◆ What you need to do
(1) From the sermon, list each hardship named in the paragraph that starts "Each of us at one time or another has to face some stormy weather in life."
(2) In the sermon, what date appears under the heading "Proper 7"?
(3) Write out a passage from the sermon. Begin at the words "In my life, I" and stop after "story for you.".
+++ Passage for review
Proper 7

June 25, 2000
See Also: 
Reading 1: 
1 Samuel 17:(1a, 4-11, 19-23), 32-49
Reading 2: 
Psalm 9:9-20
Reading 3: 
2 Corinthians 6:1-13
Reading 4: 
Mark 4:35-41
Alt Reading 2: 
Psalm 133
Alt Reading 1: 
1 Samuel 17:57-18:5, 10-16
By Patricia Farmer

2 Corinthians 6:1-13
Mark 4:35-41

Here is another sermon on the passage that really inspires the mystic in me, Mark 4:35-41. As a process thinker, I feel that we can tap into the contemplative aspects of our faith from texts like this, reinforcing the presence of Christ in all the storms of life. I have added for this week a guided mediation to be used in conjunction with this text. I used it before communion on this particular Sunday.

"Peace of Mind in the Storms of Life"
In my life, I have traveled many places and been on a lot of airplanes, but I never quite get over the butterflies, when the engine roars and the plane takes off the runway. If, like me, you sometimes have a fear of flying here is a story for you.

There was a flight attendant who noticed a passenger clutching the arms of his chair until his knuckles turned white. “Are you nervous?” she asked.

“I'm petrified.” Said the man. “I don't travel well in the best of times, but lately . . . . .”
“I understand,” the attendant said. “But you must know that the airplane is still the safest form of travel.”
“I know,” said the man, "but I'd feel better on the train.”
“The train?” chuckled the attendant. “Did you read about the train going through Death Valley last month? A clear, hot day; miles of visibility; nothing near the track for miles; then-Boom! The train exploded an all was lost.”
“Heavens!” said the man. “What happened?”
Answered the attendant; “A plane fell on it.”

Try as we may, there are some things that we cannot escape. Adversity is one of those things. Some of us live in fear of adversity, like the man on the plane, and others learn to deal with adversity more cheerfully and even use the term “blessings in disguise.” But sometimes we feel like the salesman in the cartoon who turns to another salesman and says “What I need is a blessing that isn't in disguise!” Don't we all feel that way at times?

Each of us at one time or another has to face some stormy weather in life. Whether we are dealing with emotional storms of anxiety or depression, or outward calamities like losing a job, a home, or facing an illness, we all experience some kind of adversity. It's part of being human.

Adversity is a fact of life, especially a life that has the courage to take risks, a life that is full of meaningful, a life that is not afraid to embark on journeys of faith and adventure. It's not adversity, itself, but how we respond to adversity that counts.
++++++
+++ Exercise data
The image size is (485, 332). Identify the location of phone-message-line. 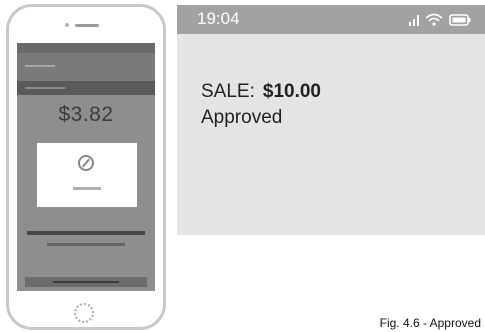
++++++
+++ Exercise data
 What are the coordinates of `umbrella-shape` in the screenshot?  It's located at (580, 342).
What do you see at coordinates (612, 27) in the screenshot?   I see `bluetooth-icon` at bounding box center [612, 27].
++++++
+++ Exercise data
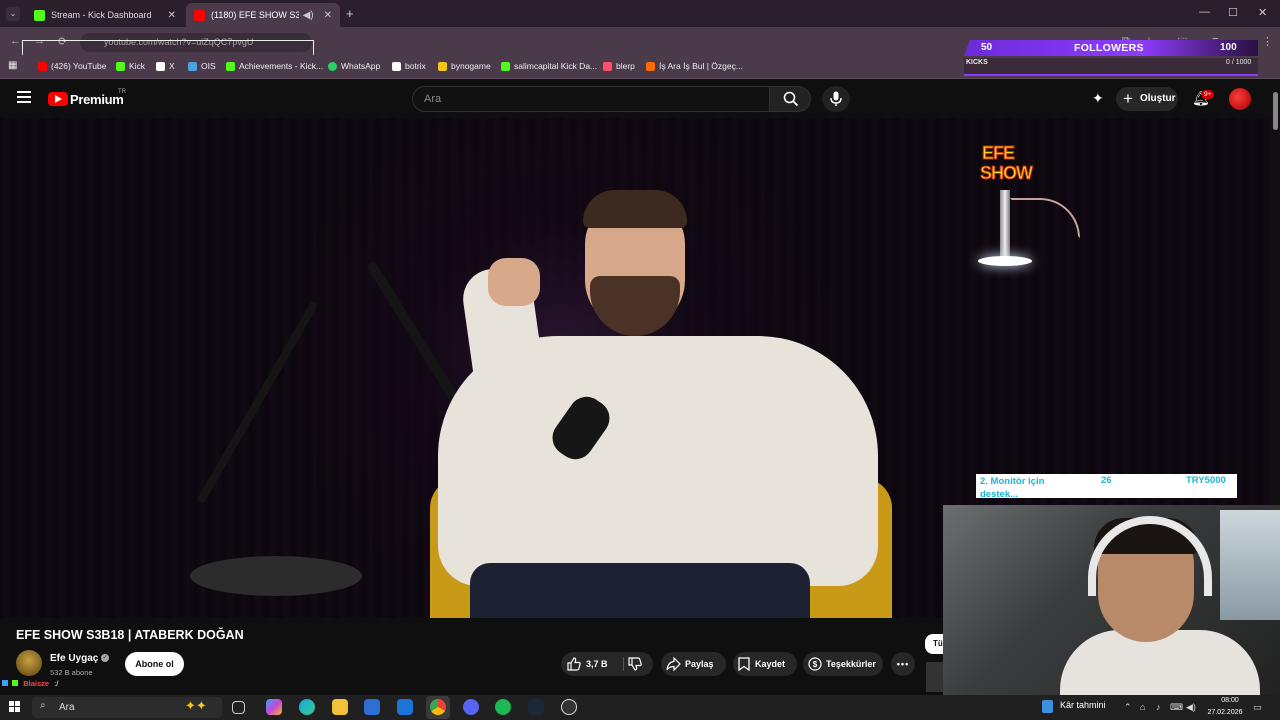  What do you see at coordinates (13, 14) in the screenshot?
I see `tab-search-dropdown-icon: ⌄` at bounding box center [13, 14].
++++++
◆ Expected results
(1)
- anxiety
- depression
- losing a job
- losing a home
- facing an illness

(2) June 25, 2000

(3)
In my life, I have traveled many places and been on a lot of airplanes, but I never quite get over the butterflies, when the engine roars and the plane takes off the runway. If, like me, you sometimes have a fear of flying here is a story for you.